Epifluorescence light collection for multiphoton microscopic endoscopy

Multiphoton microscopic endoscopy (MPM-E) is a promising medical in vivo diagnostic imaging technique because it captures intrinsic fluorescence and second harmonic generation signals to reveal anatomical and histological information about disease states in tissue. However, maximizing light collection from multiphoton endoscopes remains a challenge: weak nonlinear emissions from endogenous structures, miniature optics, large imaging depths, and light scattering in tissue all hamper light collection. The quantity of light that may be collected using a dual-clad fiber system from scattering phantoms that mimic the properties of the in vivo environment is measured.

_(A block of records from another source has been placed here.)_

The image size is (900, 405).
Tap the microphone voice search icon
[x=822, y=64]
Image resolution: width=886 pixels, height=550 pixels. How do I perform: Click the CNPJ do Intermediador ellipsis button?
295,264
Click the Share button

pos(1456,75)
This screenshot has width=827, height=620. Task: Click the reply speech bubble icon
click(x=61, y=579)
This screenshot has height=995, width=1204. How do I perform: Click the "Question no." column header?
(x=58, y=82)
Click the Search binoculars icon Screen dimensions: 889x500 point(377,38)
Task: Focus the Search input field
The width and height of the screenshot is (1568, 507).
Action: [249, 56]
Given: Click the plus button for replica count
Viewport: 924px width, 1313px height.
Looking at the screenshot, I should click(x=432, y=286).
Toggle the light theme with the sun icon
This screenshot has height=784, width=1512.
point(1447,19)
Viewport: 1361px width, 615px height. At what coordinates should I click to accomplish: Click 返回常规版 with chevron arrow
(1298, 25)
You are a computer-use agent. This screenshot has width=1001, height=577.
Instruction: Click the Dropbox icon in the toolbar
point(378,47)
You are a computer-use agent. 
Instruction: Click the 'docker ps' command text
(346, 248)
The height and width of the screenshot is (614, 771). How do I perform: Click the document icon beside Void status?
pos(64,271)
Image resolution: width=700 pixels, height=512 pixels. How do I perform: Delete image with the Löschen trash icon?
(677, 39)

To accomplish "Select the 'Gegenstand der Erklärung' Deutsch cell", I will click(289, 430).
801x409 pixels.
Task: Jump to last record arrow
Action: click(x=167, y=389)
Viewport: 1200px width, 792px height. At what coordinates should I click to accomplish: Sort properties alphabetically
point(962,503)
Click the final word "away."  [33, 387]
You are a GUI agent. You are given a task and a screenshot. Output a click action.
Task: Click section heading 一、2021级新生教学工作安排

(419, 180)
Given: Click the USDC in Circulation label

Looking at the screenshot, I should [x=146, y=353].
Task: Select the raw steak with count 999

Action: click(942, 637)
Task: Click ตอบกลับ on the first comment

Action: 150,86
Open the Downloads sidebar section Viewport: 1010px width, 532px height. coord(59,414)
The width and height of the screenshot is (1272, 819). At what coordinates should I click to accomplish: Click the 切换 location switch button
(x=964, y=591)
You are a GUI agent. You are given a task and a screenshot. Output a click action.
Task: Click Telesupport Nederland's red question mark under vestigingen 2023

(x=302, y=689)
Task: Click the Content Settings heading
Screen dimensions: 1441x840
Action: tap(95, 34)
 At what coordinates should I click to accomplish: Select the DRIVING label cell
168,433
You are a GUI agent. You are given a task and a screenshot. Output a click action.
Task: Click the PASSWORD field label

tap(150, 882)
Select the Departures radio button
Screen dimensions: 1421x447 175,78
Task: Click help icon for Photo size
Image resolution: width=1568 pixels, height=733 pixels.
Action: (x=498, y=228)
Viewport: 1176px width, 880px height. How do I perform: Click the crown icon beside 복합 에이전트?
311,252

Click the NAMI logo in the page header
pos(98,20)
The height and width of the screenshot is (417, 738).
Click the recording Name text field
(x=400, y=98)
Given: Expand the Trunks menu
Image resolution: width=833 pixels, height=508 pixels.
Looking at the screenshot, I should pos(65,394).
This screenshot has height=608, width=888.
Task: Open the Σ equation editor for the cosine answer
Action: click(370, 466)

In this experiment, 800nm excitation light from a Ti:Sapphire laser is dispersion compensated and focused through a SM800 optical fiber and lens system into the tissue phantom. Emission light from the phantom passes through the lens system, reflects off the dichroic and is then collected by a second optical fiber actuated by a micromanipulator. The lateral position of the collection fiber varies, measuring the distribution of emitted light 2000μm on either side of the focal point reimaged to the object plane. This spatial collection measurement is performed at depths up to 200μm from the phantom surface. The tissue phantoms are composed of a 15.8 μM fluorescein solution mixed with microspheres, approximating the scattering properties of human bladder and dermis tissue. Results show that commercially available dual-clad optical fibers collect more than 47% of the total emission returning to the object plane from both phantoms. Based on these results, initial MPM-E devices will image the surface of epithelial tissues.